On Wednesday night, I participated in a wonderful Twitter chat about the holidays. This was The Mehrit Centre‘s second Twitter chat, and it focused on the importance of self-regulation during the holiday season (see the Storify Story below). I was thinking about this chat last night as I attended our staff Christmas party.

I work with amazing people! They’re caring, supportive, and incredibly funny, and as such, while I consider myself more of an introvert, I do enjoy social staff gatherings. When I walked into the restaurant last night though, I knew that self-regulation would be important for me.

  • Almost 50 staff members came, and the room in the restaurant was VERY full.
  • With different tables of conversations, there was a lot of loud background noise.
  • The restaurant was incredibly stuffy and warm. (As somebody that loves cold, fresh air, heat is a huge stressor for me.)

Breathe Aviva! And breathe, I did. While I was somewhat tempted to turn around and leave the restaurant, I didn’t. Instead, I did some thinking. First, I tried to get a table near the door. It turned out that the first few spots were taken, but a couple of people offered to move around, which was so nice. I could then sit, look at the people that I was talking to, and have my back to more of the noise. I could also easily get up and get some fresh air when needed. Plus, in a wonderful turn of events, I ended up next to the gift exchange table, so I could turn and listen to the funny commentary, while also easily selecting my Secret Santa gift (and not needing to push through a group of people to do so). Win/win!

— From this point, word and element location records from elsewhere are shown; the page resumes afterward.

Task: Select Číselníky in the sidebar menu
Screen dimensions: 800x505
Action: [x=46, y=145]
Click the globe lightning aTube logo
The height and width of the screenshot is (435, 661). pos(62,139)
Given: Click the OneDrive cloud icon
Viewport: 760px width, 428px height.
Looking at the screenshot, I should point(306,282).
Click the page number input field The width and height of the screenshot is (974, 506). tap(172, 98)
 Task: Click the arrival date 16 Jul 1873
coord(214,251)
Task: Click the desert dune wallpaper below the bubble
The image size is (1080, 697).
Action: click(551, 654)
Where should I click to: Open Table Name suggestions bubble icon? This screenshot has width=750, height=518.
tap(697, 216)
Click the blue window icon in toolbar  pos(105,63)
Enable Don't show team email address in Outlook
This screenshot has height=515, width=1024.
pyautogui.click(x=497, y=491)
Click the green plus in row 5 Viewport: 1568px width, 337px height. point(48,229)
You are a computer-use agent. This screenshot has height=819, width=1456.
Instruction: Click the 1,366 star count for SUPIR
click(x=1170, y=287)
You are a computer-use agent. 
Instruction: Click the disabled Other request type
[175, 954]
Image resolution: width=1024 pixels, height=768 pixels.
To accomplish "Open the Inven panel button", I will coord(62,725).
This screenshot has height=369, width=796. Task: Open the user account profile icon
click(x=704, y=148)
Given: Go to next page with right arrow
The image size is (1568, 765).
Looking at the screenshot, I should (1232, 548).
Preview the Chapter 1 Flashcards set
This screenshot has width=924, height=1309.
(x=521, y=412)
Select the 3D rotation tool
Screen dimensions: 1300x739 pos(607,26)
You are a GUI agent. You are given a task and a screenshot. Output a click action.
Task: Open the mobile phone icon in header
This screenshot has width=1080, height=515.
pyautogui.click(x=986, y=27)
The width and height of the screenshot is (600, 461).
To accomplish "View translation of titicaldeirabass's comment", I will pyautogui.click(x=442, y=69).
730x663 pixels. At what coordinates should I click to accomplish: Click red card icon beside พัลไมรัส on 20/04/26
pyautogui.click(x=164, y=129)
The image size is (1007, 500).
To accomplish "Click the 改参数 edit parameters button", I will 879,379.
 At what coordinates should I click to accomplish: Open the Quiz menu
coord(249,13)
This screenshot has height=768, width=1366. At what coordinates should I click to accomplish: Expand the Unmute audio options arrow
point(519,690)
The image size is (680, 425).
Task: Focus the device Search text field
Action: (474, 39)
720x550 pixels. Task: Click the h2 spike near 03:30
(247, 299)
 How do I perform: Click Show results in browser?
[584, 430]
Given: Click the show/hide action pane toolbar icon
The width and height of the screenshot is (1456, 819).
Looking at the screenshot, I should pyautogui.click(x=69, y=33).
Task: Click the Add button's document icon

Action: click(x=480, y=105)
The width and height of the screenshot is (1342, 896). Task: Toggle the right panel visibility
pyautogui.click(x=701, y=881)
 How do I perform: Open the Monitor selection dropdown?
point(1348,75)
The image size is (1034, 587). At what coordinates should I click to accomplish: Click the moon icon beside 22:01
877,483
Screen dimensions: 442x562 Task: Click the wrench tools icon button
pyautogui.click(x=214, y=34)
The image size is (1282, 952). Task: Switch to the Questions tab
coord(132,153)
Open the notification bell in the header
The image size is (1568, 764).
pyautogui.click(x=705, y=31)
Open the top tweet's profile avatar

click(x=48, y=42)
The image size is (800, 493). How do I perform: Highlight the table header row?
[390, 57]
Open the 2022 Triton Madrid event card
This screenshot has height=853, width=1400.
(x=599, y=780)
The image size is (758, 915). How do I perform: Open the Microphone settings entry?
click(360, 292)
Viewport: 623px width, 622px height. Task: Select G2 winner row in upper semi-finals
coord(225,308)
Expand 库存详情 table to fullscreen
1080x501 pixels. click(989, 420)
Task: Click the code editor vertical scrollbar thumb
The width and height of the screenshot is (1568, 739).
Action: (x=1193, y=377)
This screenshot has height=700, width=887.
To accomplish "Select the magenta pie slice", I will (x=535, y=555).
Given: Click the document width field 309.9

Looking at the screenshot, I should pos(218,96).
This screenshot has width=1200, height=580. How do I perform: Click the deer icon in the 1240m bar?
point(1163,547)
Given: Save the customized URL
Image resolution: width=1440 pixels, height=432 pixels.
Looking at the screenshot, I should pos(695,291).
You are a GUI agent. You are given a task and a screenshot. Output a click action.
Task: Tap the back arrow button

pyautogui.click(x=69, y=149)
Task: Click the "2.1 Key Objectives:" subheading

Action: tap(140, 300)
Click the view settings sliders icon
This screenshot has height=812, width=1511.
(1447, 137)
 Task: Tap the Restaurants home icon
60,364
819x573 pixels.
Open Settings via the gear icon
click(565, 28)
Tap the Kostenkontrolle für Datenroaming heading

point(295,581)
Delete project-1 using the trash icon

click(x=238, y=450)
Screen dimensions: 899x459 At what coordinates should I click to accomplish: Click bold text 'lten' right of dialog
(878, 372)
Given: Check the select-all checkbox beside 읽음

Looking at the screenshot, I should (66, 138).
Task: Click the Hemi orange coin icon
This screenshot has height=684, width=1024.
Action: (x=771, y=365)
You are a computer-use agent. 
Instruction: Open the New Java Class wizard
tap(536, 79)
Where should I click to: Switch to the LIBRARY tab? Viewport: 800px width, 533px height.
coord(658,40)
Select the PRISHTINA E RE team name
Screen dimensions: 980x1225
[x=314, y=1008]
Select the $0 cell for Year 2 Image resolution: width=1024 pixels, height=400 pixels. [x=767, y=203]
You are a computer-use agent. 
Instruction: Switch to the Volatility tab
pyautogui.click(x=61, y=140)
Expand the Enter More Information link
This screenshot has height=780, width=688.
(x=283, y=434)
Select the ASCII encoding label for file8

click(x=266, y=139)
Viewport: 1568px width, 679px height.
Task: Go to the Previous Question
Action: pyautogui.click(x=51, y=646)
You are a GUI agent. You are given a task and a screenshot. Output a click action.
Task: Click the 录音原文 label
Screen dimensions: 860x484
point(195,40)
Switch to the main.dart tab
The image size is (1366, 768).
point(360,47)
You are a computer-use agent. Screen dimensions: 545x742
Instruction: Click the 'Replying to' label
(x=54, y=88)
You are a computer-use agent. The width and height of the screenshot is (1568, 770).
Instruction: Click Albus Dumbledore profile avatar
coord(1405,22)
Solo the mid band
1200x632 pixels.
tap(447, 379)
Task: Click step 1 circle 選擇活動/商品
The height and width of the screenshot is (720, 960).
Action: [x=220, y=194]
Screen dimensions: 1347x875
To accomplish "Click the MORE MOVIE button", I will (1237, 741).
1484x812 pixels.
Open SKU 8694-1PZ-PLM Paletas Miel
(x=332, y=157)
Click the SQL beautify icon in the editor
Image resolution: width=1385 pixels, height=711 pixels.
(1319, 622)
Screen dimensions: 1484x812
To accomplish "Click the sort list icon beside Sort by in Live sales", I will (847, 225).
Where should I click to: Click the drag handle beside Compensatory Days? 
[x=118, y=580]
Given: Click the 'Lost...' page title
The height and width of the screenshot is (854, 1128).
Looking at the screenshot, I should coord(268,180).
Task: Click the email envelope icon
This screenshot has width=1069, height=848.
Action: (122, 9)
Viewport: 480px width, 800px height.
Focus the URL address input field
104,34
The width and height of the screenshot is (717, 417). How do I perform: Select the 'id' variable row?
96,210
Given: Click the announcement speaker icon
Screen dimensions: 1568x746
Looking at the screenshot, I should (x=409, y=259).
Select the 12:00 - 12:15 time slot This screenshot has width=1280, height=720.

I actually had a terrific time at the party, got to converse with some people I don’t always get to talk to, and gave myself permission to leave early enough that I didn’t feel stressed out when I got up to go. As I was driving home last night, I couldn’t help but reflect on this experience and also think about my students.

This week is the last week of school before the holidays. While our students have taken limited interest in the holidays overall, and in fact, the most festive thing that we have up is documentation from our pumpkin inquiry (one holiday ago), some holiday celebrations will be happening in the coming days. This week, we have our Breakfast With Santa (where students receive a hot breakfast and a present from Santa) and our Holiday Concert (where we’re performing a song with another Kindergarten class). While both of these experiences are wonderful for the children and are sure to make them excited, they can also be stressful.

  • I think about the crowds in the gym.
  • I think about the noise as various classes of students are talking around the room.
  • I think about the numerous smells (especially of the different foods).
  • I think about the space restrictions.

Which students might struggle the most with these holiday celebrations? What might they do to help them feel better (self-regulate)? How can I support them during these more challenging times (co-regulation)? I believe there’s value in preparing students for these changes in routine. Maybe some students that might struggle the most can choose to stay closer to us and/or choose a seat that might make them feel better. Being aware of how much time we spend at these different events might also be helpful. We can always leave as we finish eating, or in the case of the assembly, after we perform or at a break in the action. With two of us in the classroom, we can also have one person that takes back those students that articulate the need to leave, and another person, that stays with those that are excited, and able, to stay longer. Keeping some familiar routines in the classroom can also help, and providing more movement opportunities after stressful times, may also be beneficial. We’ve noticed that our students love the outdoors and often calm down when moving around outside. With another beautiful weather week ahead, maybe we can also spend some additional time outside, especially on these stressful days. How do you address holiday stress in the classroom, and what do you notice by doing so?